Question: How can I see if the drives behind the hardware raid card using LSI has any reported error or not?
Solution
First, to find out if your drive raid arrays are optimal or not, you may run the following command:
[root@bd4 ~]# /opt/MegaRAID/MegaCli/MegaCli64 -LDInfo -Lall -aAll Adapter 0 -- Virtual Drive Information: Virtual Drive: 0 (Target Id: 0) Name :dr1 RAID Level : Primary-1, Secondary-0, RAID Level Qualifier-0 Size : 931.0 GB Sector Size : 512 Mirror Data : 931.0 GB State : Optimal Strip Size : 64 KB Number Of Drives : 2 Span Depth : 1 Default Cache Policy: WriteThrough, ReadAheadNone, Direct, No Write Cache if Bad BBU Current Cache Policy: WriteThrough, ReadAheadNone, Direct, No Write Cache if Bad BBU Default Access Policy: Read/Write Current Access Policy: Read/Write Disk Cache Policy : Enabled Encryption Type : None Default Power Savings Policy: Controller Defined Current Power Savings Policy: None Can spin up in 1 minute: No LD has drives that support T10 power conditions: No LD's IO profile supports MAX power savings with cached writes: No Bad Blocks Exist: No Is VD Cached: No Virtual Drive: 1 (Target Id: 1) Name : RAID Level : Primary-1, Secondary-0, RAID Level Qualifier-0 Size : 465.25 GB Sector Size : 512 Mirror Data : 465.25 GB State : Optimal Strip Size : 64 KB Number Of Drives : 2 Span Depth : 1 Default Cache Policy: WriteThrough, ReadAheadNone, Direct, No Write Cache if Bad BBU Current Cache Policy: WriteThrough, ReadAheadNone, Direct, No Write Cache if Bad BBU Default Access Policy: Read/Write Current Access Policy: Read/Write Disk Cache Policy : Enabled Encryption Type : None Default Power Savings Policy: Controller Defined Current Power Savings Policy: None Can spin up in 1 minute: Yes LD has drives that support T10 power conditions: No LD's IO profile supports MAX power savings with cached writes: No Bad Blocks Exist: No Is VD Cached: No Exit Code: 0x00
This shall result in a key called ‘State’, which would say ‘Optimal’ if the raid is healthy. Although, it is possible that your drives have reported a few errors which might indicate a potential drive failure, which hasn’t been picked up by the RAID state yet. These errors are available under the following command:
/opt/MegaRAID/MegaCli/MegaCli64 pdlist a0
The above command lists the drive details. There are 3 error/failure counts, which are important to notice are ‘Media Error Count’, ‘Other Error Count’, and ‘Predictive Failure Count’. If you are seeing the number is changing quickly a few sets of times, then you should look at the drive status closely, as it seems to be producing a hardware failure soon. I have seen several times in my life, that the raid state saying it is ‘Optimal’, but the Media error was reported, soon after, we found the drive was actually failing.
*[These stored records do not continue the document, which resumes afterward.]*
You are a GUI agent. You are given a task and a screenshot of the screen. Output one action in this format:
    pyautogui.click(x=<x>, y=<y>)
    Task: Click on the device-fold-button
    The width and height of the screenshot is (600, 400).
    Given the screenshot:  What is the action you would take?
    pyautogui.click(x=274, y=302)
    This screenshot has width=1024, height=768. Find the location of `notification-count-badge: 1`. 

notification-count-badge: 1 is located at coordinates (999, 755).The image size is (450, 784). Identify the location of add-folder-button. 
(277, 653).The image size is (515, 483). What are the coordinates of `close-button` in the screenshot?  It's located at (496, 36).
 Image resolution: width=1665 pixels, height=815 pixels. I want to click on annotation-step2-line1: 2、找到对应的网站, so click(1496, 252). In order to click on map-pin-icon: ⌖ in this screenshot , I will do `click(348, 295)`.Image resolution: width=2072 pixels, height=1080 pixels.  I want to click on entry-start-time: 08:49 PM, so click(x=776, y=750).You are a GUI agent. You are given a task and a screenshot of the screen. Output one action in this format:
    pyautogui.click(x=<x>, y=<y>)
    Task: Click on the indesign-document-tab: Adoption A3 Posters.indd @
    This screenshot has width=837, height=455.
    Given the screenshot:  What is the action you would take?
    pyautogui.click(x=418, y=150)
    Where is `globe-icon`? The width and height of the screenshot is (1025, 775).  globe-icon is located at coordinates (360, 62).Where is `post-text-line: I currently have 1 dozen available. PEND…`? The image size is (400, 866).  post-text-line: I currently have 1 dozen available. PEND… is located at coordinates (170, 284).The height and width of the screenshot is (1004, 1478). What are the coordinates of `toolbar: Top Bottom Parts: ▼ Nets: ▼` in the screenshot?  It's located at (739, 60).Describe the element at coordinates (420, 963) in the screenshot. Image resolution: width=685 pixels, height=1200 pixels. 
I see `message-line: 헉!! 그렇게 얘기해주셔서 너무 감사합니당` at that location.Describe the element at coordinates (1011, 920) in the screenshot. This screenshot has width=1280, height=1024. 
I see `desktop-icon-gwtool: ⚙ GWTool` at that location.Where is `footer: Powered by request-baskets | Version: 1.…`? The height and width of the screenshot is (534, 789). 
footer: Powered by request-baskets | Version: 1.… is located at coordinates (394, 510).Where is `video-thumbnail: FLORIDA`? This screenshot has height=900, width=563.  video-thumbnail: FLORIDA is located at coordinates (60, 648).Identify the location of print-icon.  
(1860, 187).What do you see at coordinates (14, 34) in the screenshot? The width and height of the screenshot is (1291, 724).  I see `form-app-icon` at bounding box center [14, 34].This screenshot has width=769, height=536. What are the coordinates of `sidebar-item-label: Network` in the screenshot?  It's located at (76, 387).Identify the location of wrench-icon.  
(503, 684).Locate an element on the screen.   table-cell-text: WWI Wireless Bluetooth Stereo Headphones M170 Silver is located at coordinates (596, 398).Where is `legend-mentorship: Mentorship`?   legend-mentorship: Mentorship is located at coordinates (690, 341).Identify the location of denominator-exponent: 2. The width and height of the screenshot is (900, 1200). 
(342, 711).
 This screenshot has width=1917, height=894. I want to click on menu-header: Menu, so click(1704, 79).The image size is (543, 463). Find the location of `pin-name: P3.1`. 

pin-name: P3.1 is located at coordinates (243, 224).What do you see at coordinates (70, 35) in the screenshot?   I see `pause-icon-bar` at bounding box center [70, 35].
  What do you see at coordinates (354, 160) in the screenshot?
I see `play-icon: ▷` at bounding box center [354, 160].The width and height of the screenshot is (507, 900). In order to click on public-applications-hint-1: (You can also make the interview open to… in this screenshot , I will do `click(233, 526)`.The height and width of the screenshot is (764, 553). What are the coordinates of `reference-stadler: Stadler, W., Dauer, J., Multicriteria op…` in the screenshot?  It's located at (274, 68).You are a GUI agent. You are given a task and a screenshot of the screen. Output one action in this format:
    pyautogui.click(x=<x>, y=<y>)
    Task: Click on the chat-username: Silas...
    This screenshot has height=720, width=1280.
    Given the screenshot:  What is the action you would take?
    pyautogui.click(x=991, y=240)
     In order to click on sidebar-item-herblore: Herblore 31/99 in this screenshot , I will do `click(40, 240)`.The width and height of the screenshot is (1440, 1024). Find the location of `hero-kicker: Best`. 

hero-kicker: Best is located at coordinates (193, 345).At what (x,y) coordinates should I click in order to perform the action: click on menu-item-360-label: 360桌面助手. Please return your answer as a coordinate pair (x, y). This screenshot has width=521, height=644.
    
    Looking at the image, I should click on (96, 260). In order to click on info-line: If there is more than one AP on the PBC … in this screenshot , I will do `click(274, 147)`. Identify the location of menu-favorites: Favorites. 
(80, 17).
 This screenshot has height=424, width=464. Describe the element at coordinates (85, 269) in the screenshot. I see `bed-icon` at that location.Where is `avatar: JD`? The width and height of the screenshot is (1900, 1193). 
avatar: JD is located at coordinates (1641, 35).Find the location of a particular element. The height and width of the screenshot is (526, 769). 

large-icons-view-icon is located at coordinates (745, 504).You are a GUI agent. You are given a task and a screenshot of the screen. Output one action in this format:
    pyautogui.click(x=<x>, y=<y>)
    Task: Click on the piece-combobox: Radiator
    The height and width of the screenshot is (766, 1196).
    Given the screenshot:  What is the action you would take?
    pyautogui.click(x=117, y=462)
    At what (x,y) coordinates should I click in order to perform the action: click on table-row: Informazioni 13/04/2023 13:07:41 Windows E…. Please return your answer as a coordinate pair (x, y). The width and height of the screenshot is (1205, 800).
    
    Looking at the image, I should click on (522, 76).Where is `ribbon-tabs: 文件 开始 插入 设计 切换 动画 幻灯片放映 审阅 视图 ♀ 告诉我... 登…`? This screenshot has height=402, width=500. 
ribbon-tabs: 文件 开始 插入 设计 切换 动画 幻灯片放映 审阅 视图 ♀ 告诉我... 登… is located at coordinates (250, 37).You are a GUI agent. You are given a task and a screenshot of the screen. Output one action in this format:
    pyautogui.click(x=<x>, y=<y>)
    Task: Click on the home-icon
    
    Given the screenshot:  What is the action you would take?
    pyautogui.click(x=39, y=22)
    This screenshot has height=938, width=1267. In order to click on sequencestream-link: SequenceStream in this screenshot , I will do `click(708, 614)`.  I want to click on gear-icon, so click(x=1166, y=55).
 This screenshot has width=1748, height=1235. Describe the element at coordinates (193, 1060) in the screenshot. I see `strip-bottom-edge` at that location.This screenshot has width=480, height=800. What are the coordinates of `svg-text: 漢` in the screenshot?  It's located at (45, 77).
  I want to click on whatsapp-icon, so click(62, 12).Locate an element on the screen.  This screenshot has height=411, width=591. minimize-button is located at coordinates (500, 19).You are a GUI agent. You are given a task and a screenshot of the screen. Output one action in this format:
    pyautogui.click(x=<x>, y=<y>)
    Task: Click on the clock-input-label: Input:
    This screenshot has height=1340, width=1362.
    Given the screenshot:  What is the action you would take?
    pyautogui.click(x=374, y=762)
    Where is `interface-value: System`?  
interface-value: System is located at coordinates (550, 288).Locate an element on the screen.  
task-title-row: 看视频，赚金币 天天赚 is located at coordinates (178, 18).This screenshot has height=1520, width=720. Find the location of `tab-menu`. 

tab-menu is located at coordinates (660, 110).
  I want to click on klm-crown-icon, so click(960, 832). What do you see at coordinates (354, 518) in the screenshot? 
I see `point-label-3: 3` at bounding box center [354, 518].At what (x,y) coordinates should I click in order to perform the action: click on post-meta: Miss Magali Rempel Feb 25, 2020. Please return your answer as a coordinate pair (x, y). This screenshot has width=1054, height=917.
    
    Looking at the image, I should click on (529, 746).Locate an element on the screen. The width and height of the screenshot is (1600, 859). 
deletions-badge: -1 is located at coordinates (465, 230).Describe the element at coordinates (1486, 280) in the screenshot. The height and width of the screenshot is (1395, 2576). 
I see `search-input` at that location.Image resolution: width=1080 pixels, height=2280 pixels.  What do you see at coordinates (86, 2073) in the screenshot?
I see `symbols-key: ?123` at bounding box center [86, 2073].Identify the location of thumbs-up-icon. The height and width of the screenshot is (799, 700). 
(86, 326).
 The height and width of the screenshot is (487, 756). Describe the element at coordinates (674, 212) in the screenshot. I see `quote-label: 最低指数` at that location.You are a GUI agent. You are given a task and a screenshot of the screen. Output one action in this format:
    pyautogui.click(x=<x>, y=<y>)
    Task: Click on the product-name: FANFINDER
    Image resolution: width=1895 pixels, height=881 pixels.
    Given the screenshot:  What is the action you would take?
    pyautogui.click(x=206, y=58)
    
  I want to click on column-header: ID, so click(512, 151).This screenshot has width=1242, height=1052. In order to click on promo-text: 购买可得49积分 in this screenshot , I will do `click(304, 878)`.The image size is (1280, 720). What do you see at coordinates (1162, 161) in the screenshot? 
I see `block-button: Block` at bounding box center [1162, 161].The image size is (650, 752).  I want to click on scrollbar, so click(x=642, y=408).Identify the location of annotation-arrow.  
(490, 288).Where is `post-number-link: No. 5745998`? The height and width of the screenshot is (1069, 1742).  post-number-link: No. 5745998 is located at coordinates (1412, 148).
To find out error counts in one go, you may use the following:
[root@bd4 ~]# /opt/MegaRAID/MegaCli/MegaCli64 pdlist a0 | grep -i "Predictive Failure Count" -B 6 Enclosure position: 1 Device Id: 2 WWN: 5000c5002834a246 Sequence Number: 2 Media Error Count: 0 Other Error Count: 0 Predictive Failure Count: 0 -- Enclosure position: 1 Device Id: 3 WWN: 5000c500461c9ec6 Sequence Number: 2 Media Error Count: 0 Other Error Count: 0 Predictive Failure Count: 0 -- Enclosure position: N/A Device Id: 0 WWN: 4154412020202020 Sequence Number: 2 Media Error Count: 0 Other Error Count: 0 Predictive Failure Count: 0 -- Enclosure position: N/A Device Id: 1 WWN: 4154412020202020 Sequence Number: 2 Media Error Count: 0 Other Error Count: 0 Predictive Failure Count: 0
Look at the count sections it has returned. Hope this helps.